Short exercise | Substitute "Display" for every "Viewport" in the stretch of items from the line containing "Click the search field containing 液体火箭发动机" through the line containing "point(531,72)". Reproduce only those lines, leaving everything else unchanged.

(Data for locating visible targets)
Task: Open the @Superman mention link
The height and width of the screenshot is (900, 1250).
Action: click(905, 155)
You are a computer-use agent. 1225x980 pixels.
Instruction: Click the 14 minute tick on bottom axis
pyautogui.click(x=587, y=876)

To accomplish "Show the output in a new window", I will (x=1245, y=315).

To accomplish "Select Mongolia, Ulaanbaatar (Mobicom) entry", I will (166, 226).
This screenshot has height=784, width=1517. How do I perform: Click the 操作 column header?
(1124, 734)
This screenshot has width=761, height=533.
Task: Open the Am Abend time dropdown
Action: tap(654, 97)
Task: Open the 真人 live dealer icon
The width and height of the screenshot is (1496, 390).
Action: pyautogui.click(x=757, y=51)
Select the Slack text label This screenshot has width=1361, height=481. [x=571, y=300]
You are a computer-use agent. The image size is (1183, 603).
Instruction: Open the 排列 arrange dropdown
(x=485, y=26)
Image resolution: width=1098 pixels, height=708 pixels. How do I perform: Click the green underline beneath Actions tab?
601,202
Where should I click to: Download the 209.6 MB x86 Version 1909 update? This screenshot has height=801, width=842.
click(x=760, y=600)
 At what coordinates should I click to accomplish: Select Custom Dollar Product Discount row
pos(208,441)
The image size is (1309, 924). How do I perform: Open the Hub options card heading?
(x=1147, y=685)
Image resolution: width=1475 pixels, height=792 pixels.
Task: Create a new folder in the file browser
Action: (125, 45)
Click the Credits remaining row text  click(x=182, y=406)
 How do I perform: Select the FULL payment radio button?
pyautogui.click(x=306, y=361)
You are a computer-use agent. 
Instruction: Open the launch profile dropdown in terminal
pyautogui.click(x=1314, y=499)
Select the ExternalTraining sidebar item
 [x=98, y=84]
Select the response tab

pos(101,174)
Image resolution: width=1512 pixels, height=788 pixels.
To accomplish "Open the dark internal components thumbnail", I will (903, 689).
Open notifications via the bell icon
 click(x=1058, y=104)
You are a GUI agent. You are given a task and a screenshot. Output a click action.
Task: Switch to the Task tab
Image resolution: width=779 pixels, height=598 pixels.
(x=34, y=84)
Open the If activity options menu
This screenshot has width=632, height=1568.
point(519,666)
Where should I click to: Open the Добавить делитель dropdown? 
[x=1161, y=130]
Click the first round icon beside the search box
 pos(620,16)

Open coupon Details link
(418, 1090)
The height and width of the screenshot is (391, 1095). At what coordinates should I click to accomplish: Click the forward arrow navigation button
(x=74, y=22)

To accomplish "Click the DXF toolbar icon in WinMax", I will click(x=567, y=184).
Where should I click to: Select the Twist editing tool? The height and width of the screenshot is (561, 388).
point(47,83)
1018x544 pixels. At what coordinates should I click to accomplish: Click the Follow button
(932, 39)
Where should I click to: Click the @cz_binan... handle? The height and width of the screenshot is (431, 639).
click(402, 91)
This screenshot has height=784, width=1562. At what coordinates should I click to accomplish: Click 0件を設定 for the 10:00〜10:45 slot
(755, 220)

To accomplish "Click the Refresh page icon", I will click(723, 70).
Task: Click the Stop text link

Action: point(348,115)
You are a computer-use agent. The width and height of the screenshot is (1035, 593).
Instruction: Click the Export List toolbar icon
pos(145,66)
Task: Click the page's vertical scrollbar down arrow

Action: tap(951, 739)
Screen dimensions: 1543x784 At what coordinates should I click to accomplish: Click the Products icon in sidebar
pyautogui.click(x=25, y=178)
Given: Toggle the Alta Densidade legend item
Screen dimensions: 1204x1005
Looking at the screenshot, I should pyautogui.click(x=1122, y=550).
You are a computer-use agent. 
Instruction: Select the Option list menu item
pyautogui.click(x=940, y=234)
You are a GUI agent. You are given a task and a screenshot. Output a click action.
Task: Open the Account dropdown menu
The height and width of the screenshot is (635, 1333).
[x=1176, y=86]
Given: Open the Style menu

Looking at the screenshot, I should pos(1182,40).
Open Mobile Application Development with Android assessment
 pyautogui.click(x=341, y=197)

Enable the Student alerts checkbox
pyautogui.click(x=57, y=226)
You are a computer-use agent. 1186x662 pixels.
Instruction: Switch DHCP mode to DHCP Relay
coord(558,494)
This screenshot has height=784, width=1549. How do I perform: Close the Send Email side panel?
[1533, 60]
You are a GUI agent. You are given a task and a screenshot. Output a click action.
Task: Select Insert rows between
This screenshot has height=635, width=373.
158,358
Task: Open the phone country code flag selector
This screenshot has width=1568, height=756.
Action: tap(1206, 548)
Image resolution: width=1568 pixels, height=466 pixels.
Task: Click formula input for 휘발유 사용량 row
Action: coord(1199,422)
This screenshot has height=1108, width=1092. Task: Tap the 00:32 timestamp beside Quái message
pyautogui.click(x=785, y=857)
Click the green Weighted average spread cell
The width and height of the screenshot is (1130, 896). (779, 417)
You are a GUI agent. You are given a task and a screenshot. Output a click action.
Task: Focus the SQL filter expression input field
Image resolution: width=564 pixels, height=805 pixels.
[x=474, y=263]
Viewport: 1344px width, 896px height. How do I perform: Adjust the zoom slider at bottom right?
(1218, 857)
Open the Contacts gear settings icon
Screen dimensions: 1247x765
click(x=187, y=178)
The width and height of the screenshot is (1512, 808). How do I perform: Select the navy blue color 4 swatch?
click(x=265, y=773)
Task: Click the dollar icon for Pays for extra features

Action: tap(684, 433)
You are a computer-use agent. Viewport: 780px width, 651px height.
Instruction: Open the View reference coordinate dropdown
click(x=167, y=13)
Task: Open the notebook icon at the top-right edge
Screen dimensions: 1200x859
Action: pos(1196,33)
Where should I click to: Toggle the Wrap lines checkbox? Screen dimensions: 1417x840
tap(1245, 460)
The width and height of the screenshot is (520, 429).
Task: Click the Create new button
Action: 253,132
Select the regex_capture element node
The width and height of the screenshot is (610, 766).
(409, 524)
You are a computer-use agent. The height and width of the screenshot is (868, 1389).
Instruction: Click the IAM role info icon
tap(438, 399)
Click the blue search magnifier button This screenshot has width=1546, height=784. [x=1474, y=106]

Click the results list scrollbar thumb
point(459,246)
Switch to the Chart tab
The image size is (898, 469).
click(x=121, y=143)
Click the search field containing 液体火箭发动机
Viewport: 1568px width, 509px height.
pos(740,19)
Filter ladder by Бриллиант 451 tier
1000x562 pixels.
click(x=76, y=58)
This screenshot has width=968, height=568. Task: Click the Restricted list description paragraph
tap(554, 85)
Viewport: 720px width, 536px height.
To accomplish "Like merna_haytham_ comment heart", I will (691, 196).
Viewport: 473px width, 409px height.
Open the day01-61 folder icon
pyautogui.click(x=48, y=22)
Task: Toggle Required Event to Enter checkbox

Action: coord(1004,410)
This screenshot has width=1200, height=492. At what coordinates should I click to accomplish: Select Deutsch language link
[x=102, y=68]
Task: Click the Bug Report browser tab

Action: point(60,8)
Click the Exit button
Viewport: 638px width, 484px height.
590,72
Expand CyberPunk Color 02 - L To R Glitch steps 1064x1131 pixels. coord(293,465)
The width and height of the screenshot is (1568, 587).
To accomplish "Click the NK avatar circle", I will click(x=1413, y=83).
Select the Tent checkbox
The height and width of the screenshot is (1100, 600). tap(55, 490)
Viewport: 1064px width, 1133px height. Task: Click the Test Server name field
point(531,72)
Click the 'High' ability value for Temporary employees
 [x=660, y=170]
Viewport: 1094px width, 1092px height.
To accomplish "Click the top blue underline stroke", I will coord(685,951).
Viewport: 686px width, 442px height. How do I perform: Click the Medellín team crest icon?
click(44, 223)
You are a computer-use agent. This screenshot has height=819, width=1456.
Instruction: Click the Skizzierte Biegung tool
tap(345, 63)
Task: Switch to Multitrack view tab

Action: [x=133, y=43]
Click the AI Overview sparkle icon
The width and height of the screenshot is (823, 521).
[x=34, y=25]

Full answer |
Click the search field containing 液体火箭发动机
Display: 1568px width, 509px height.
pos(740,19)
Filter ladder by Бриллиант 451 tier
1000x562 pixels.
click(x=76, y=58)
This screenshot has width=968, height=568. Task: Click the Restricted list description paragraph
tap(554, 85)
Display: 720px width, 536px height.
To accomplish "Like merna_haytham_ comment heart", I will (691, 196).
Display: 473px width, 409px height.
Open the day01-61 folder icon
pyautogui.click(x=48, y=22)
Task: Toggle Required Event to Enter checkbox

Action: coord(1004,410)
This screenshot has width=1200, height=492. At what coordinates should I click to accomplish: Select Deutsch language link
[x=102, y=68]
Task: Click the Bug Report browser tab

Action: point(60,8)
Click the Exit button
Display: 638px width, 484px height.
590,72
Expand CyberPunk Color 02 - L To R Glitch steps 1064x1131 pixels. coord(293,465)
The width and height of the screenshot is (1568, 587).
To accomplish "Click the NK avatar circle", I will click(x=1413, y=83).
Select the Tent checkbox
The height and width of the screenshot is (1100, 600). tap(55, 490)
Display: 1064px width, 1133px height. Task: Click the Test Server name field
point(531,72)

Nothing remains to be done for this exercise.